La conclusión resulta especialmente relevante para el mundo de la oficina. El trabajo no tiene por qué ser únicamente una fuente de riesgos para el bienestar, como veíamos en este post; también puede proporcionar estructura, relaciones sociales, satisfacción y sentido de pertenencia. La cuestión es qué condiciones necesita una organización para que esa experiencia positiva sea realmente posible.
El reto español: convertir el bienestar en una realidad cotidiana

En España, la conversación sobre bienestar laboral adquiere una dimensión particularmente importante. El Instituto Nacional de Seguridad y Salud en el Trabajo (INSST) considera el estrés laboral un problema colectivo, con consecuencias tanto sobre la salud física y mental como sobre el absentismo, el rendimiento y la productividad. Además, datos recogidos por el propio organismo a partir del Eurobarómetro Flash sobre seguridad y salud en el trabajo indican que el 30 % de las mujeres y el 25 % de los hombres habían experimentado estrés laboral durante los 12 meses anteriores a la encuesta.
El impacto económico tampoco puede ignorarse: según el XV Informe Adecco sobre Absentismo Laboral, en el primer trimestre de 2026 se perdió el 7,6 % de las horas pactadas en España, de las cuales un 5,9 % correspondió a incapacidad temporal. En términos absolutos, esto equivale a una media diaria de más de 1,5 millones de personas ausentes de su puesto de trabajo, lo que se tradujo en un coste económico de 59.109 millones de euros en 2025, en torno al 3,7 % del PIB, un 11,7 % más que el año anterior.
Por eso, como plantea Sedus, el bienestar está dejando de ser un beneficio adicional gestionado únicamente desde Recursos Humanos para convertirse en un elemento que afecta a la organización, la cultura corporativa y también al diseño de los espacios de trabajo.
Una oficina que ayude a sentirse bien
El modelo híbrido ha cambiado la función de la oficina. Si determinadas tareas pueden realizarse desde casa, el espacio corporativo debe aportar un valor añadido: facilitar la concentración, favorecer encuentros de calidad, generar aprendizaje informal y reforzar las relaciones entre compañeros.
Esto implica pasar de una oficina concebida exclusivamente como lugar donde se trabaja a un ecosistema capaz de apoyar diferentes necesidades físicas, cognitivas y sociales. Zonas de concentración, espacios colaborativos, áreas informales, confort acústico, iluminación adecuada y mobiliario ergonómico forman parte de una misma estrategia.
El bienestar tampoco debería confundirse con la incorporación de unas pocas prestaciones aisladas. La flexibilidad, el apoyo psicológico o los espacios saludables tienen más posibilidades de funcionar cuando forman parte de una cultura organizativa coherente y se integran en la experiencia diaria.
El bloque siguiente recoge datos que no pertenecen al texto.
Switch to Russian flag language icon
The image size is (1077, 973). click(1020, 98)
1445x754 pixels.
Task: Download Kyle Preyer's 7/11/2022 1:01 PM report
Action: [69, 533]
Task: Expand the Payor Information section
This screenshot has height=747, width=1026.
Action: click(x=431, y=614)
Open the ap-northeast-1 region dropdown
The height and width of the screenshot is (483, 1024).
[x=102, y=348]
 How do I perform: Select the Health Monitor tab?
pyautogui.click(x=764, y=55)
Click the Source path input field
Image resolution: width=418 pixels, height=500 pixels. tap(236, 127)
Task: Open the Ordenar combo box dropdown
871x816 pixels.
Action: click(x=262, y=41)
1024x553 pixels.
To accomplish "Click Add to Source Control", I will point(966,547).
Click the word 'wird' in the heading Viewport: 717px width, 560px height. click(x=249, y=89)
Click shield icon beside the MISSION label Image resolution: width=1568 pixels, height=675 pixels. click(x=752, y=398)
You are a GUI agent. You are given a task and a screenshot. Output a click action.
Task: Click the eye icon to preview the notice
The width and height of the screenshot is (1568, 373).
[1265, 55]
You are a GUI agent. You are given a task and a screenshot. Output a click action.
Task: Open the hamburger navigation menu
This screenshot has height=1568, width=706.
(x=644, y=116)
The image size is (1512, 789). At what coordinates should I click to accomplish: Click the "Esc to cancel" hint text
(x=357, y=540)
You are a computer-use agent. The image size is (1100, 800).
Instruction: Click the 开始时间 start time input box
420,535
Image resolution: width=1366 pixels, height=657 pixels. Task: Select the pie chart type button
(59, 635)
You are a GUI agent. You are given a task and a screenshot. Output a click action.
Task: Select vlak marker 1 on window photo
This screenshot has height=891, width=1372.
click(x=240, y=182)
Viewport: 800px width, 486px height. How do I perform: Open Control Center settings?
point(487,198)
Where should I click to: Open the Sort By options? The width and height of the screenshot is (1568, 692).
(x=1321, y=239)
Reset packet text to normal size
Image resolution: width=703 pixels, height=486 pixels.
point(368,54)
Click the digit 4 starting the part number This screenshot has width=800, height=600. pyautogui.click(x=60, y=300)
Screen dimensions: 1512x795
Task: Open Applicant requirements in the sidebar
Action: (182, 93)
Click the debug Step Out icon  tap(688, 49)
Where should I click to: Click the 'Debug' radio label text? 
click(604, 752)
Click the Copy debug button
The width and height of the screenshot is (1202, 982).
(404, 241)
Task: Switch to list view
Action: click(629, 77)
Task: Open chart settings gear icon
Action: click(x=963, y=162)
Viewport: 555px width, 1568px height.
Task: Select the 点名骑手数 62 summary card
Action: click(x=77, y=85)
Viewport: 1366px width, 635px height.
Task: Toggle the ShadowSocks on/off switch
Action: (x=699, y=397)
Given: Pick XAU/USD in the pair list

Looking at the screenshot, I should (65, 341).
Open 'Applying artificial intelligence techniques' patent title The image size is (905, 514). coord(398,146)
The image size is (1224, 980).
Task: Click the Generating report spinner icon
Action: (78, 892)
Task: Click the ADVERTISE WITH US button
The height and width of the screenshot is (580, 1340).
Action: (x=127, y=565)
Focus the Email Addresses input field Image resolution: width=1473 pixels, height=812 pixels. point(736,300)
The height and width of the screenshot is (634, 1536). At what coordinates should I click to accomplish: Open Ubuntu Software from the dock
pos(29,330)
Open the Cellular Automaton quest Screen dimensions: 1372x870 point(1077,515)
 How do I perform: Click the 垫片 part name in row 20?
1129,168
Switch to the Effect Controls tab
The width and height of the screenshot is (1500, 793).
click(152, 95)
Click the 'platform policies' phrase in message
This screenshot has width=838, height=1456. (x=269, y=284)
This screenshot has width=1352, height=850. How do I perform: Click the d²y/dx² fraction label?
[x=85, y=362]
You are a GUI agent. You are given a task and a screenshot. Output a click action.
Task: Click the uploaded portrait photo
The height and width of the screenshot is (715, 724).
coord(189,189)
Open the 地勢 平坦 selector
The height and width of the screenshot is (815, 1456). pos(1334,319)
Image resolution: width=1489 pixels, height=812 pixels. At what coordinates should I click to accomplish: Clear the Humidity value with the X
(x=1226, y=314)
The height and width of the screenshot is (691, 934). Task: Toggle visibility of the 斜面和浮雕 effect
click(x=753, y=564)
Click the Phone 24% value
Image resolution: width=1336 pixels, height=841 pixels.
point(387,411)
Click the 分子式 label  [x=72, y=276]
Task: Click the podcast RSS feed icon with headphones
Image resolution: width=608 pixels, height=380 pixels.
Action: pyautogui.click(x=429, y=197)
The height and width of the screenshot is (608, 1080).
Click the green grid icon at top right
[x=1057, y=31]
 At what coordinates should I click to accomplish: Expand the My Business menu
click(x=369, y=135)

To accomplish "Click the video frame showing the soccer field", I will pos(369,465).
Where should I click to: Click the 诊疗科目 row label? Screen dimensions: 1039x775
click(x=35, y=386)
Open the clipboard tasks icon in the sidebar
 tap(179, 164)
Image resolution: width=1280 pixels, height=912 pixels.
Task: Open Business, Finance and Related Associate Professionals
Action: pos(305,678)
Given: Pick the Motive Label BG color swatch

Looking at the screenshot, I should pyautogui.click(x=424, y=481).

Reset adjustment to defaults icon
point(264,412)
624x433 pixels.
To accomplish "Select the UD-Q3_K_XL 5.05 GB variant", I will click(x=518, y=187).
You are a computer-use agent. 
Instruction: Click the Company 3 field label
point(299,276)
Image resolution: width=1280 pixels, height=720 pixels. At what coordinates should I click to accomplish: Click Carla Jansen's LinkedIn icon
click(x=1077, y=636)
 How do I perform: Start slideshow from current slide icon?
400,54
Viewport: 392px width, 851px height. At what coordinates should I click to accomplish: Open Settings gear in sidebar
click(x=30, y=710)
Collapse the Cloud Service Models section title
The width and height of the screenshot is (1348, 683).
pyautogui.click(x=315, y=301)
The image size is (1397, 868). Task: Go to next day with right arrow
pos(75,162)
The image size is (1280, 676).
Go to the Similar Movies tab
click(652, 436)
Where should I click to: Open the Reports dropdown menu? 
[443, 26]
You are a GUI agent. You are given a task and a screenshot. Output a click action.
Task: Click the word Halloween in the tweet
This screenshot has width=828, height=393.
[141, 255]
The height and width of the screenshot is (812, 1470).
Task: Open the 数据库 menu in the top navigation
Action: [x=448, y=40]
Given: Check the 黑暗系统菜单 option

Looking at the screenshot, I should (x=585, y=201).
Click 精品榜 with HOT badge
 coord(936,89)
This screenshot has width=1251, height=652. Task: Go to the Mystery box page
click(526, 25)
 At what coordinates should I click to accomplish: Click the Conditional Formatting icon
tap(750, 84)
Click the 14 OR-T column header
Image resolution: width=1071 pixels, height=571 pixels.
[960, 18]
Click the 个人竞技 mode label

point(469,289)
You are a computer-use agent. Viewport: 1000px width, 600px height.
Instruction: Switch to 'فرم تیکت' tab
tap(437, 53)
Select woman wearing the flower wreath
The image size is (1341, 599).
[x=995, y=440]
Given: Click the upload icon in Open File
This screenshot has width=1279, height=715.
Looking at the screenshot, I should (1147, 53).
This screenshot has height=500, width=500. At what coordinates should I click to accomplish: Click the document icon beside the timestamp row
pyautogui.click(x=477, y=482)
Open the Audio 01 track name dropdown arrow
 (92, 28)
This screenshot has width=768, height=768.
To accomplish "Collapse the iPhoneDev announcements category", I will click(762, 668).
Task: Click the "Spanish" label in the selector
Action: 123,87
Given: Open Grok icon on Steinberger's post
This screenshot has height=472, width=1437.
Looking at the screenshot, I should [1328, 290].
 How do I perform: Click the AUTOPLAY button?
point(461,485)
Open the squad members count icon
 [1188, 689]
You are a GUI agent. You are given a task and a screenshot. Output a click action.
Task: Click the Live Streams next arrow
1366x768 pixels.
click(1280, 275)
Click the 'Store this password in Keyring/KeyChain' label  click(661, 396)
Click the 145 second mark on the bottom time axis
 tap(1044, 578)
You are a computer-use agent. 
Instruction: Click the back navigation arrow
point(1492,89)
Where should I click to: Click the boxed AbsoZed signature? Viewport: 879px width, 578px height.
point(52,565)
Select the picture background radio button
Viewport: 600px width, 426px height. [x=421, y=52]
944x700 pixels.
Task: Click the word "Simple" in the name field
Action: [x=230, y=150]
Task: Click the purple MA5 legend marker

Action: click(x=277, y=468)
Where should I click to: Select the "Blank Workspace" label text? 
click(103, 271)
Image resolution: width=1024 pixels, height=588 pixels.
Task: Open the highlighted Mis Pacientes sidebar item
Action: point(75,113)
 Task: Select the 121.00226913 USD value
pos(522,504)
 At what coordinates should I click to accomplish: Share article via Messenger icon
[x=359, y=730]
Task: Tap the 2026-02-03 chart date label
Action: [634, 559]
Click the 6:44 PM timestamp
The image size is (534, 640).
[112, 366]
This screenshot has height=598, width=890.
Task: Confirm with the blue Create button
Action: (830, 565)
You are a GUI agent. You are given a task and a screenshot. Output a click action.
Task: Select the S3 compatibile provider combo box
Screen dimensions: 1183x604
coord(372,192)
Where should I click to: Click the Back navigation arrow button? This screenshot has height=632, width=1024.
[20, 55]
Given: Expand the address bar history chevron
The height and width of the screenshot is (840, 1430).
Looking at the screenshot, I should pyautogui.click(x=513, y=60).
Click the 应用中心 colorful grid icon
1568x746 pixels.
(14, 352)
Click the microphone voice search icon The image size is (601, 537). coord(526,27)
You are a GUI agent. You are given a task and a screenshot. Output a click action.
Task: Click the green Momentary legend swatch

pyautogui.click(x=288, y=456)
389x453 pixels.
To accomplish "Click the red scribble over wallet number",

Cinco minutos que pueden cambiar la jornada
Hay medidas de bienestar que no requieren grandes inversiones. Una de ellas es interrumpir periódicamente el tiempo sentado.
Un estudio publicado en British Journal of Sports Medicineanalizó una intervención de dos semanas en la que participaron 19.342 adultos, de los cuales 11.484 iniciaron el programa de pausas activas. Los participantes realizaron caminatas de cinco minutos cada 30, 60 o 120 minutos. Los tres grupos experimentaron mejoras en fatiga y estado de ánimo, pero las pausas cada 60 minutos ofrecieron el mejor equilibrio entre eficacia y viabilidad. Además, no se observaron efectos negativos sobre los resultados laborales.
El dato resulta especialmente interesante para las oficinas españolas, donde el sedentarismo vinculado a la actividad principal ha aumentado a largo plazo: un estudio basado en las Encuestas Nacionales y Europeas de Salud situó su prevalencia en el 38,4 % en 2020, frente al 31,2 % de 1987.
Una pausa de cinco minutos cada hora puede traducirse, en la práctica, en levantarse para caminar, acudir a una reunión cercana sin utilizar medios digitales, desplazarse hasta otra zona de la oficina o simplemente cambiar de postura y moverse.

Del bienestar como discurso al bienestar como diseño
La principal lección es que bienestar y productividad no tienen por qué competir. Si siete de cada diez trabajadores encuestados perciben positivamente el efecto de su actividad laboral, el objetivo de las empresas debería ser crear las condiciones que permitan ampliar esa experiencia positiva y reducir los factores que la deterioran.
En España, donde el estrés, las bajas y el absentismo representan ya un desafío organizativo de primer orden, la oficina puede desempeñar un papel relevante. No resolverá por sí sola problemas cuya raíz está en la carga de trabajo, el liderazgo o la organización, pero sí puede contribuir a crear entornos más saludables, flexibles y humanos.
El bienestar, en definitiva, no debería ser algo que se añade a la oficina. Debería formar parte de la manera en que la oficina se piensa, se diseña y se utiliza.